The Occupational Safety and Health Administration (OSHA) issued its much anticipated Emergency Temporary Standard, i.e. the Rule, for employers of 100 or more employees to implement a COVID-19 vaccine mandate or testing alternative a few weeks ago. Not surprisingly, the Rule requires employers to establish written policies to implement mandate-or-test requirements, which also must provide for exemptions for sincerely held religious beliefs and covered disabilities under the Americans with Disabilities Act. Also not surprising, the rule was subject to immediate (and pervasive) legal challenge throughout all of the federal courts of appeal.

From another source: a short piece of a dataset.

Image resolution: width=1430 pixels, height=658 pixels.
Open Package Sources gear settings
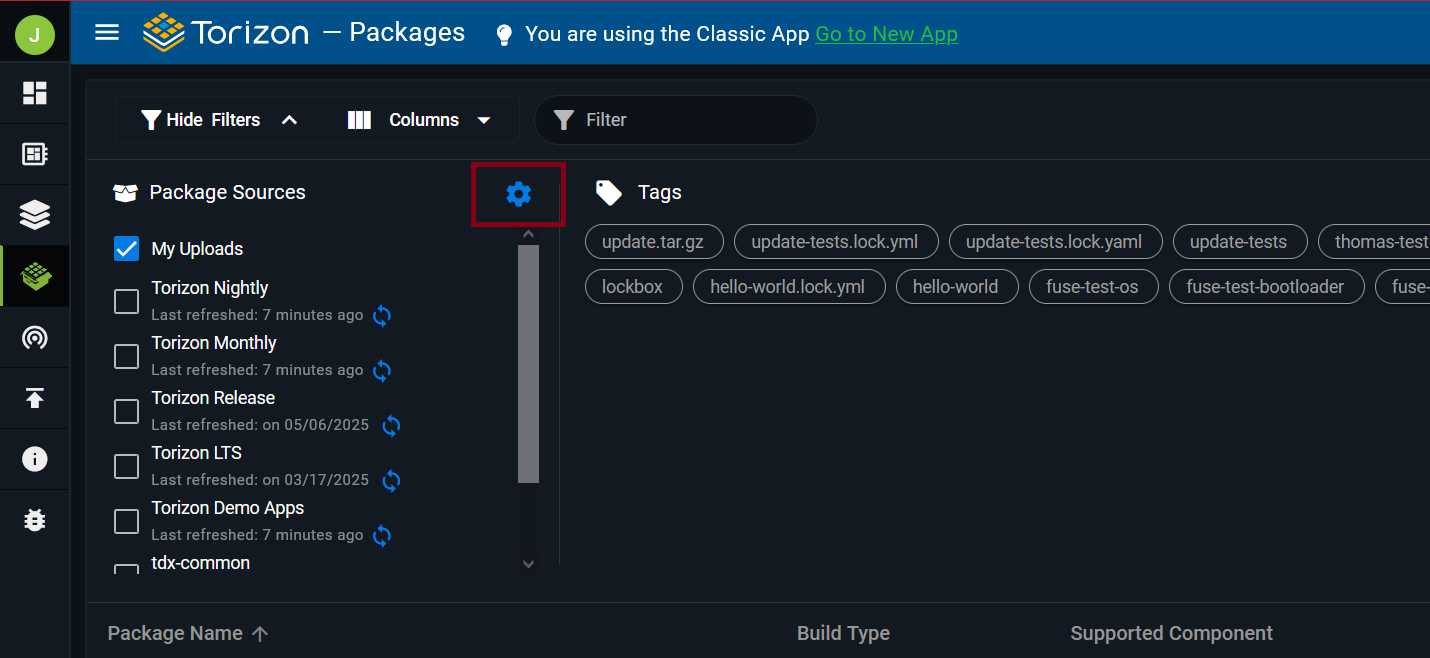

As written, the Rule was effective upon publication (Nov. 5, 2021), with the following compliance deadlines:

1. Thirty days after publication (Dec. 5, 2021) — for all requirements other than testing for employee who have not been fully vaccinated

2. Sixty days after publication (Jan. 4, 2022) — testing for employees who have not been fully vaccinated

According to the Rule, employers that choose to allow for a testing alternative in lieu of mandatory vaccination must also require unvaccinated workers to wear face coverings. However, the Rule has no reference to a requirement for masking of fully vaccinated workers in the presence of unvaccinated workers, which has been the CDC’s recommendation since August 2021.

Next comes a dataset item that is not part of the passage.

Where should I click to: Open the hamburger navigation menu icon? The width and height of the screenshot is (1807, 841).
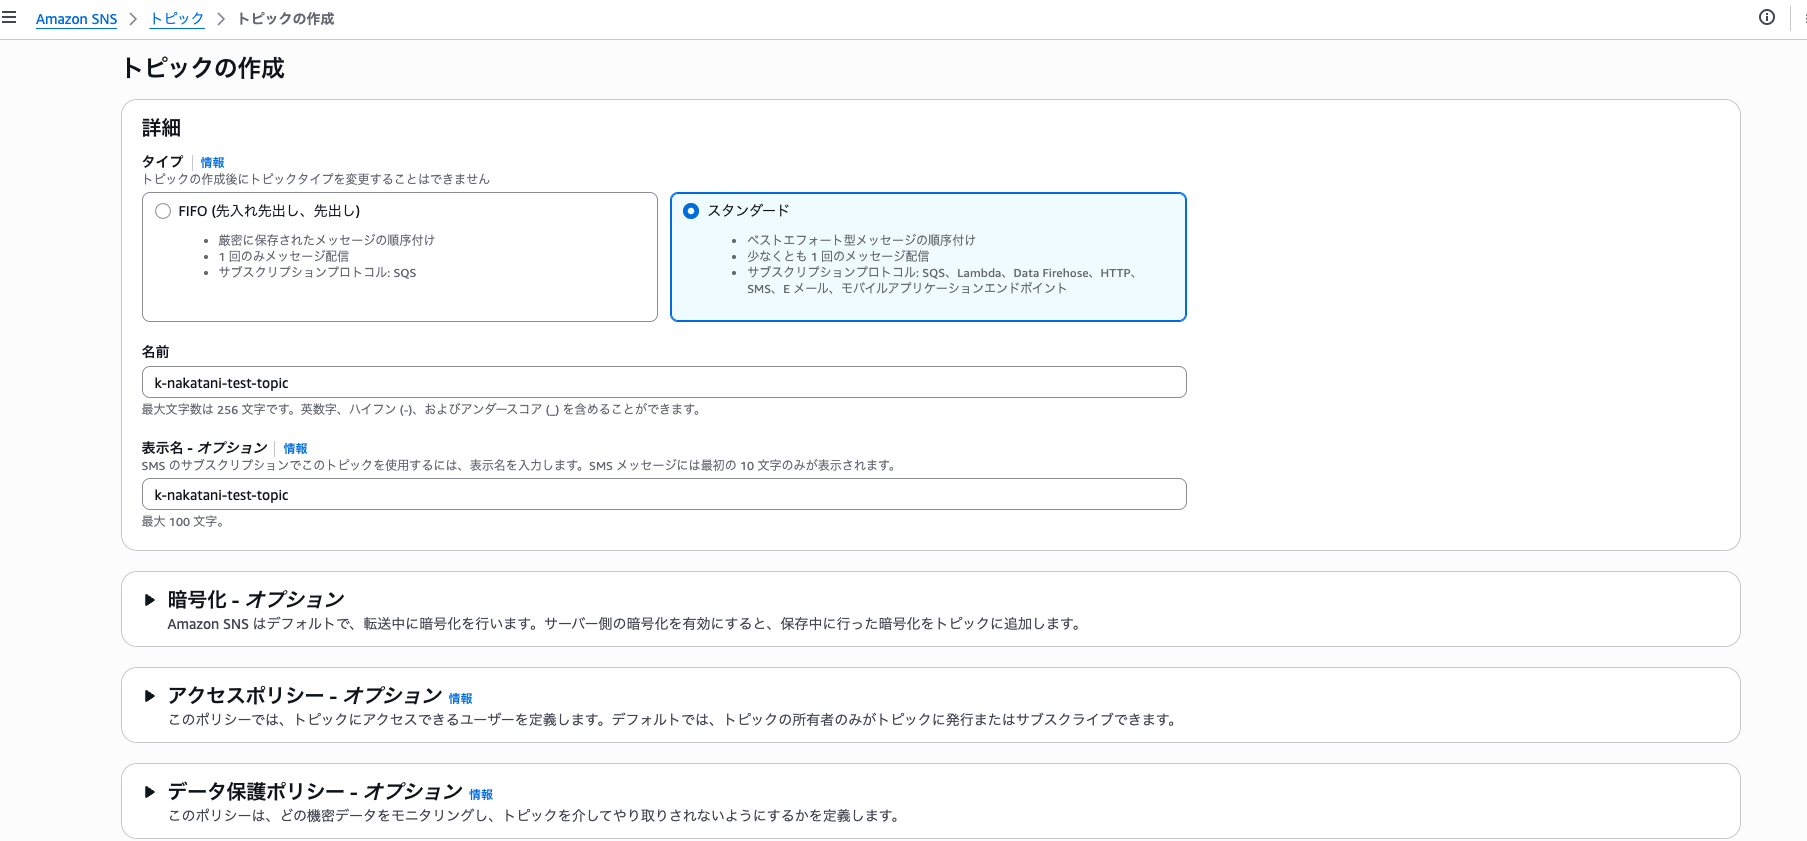(x=9, y=18)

The policy behind OSHA’s Rule is to make it so that full vaccine mandates — without a testing alternative — is the simpler option from an administrative perspective. While the rule does provide guidance about what is sufficient proof of vaccination status, which can include an attestation, unvaccinated employees would need to submit to weekly testing, provide proof of a negative test, and continue to wear masks in the workplace.

OSHA is intending this Rule to be broadly applied, as the 100-employee trigger is corporatewide. OSHA does provide some additional guidance on their website in their FAQs which explain that this is a business-based count, not a location-based count, though it did build in some limited coverage exceptions. For example, remote workers and those who work exclusively outdoors are not required to comply.

Also important to note, the Rule will require employers to provide paid leave to employees for getting vaccinated (up to four hours, including travel time), as well as time for recovery from any associated side-effects from the vaccination. However, unlike earlier in the pandemic, the Rule does not require that employers provide paid time to employees who test positive for COVID-19.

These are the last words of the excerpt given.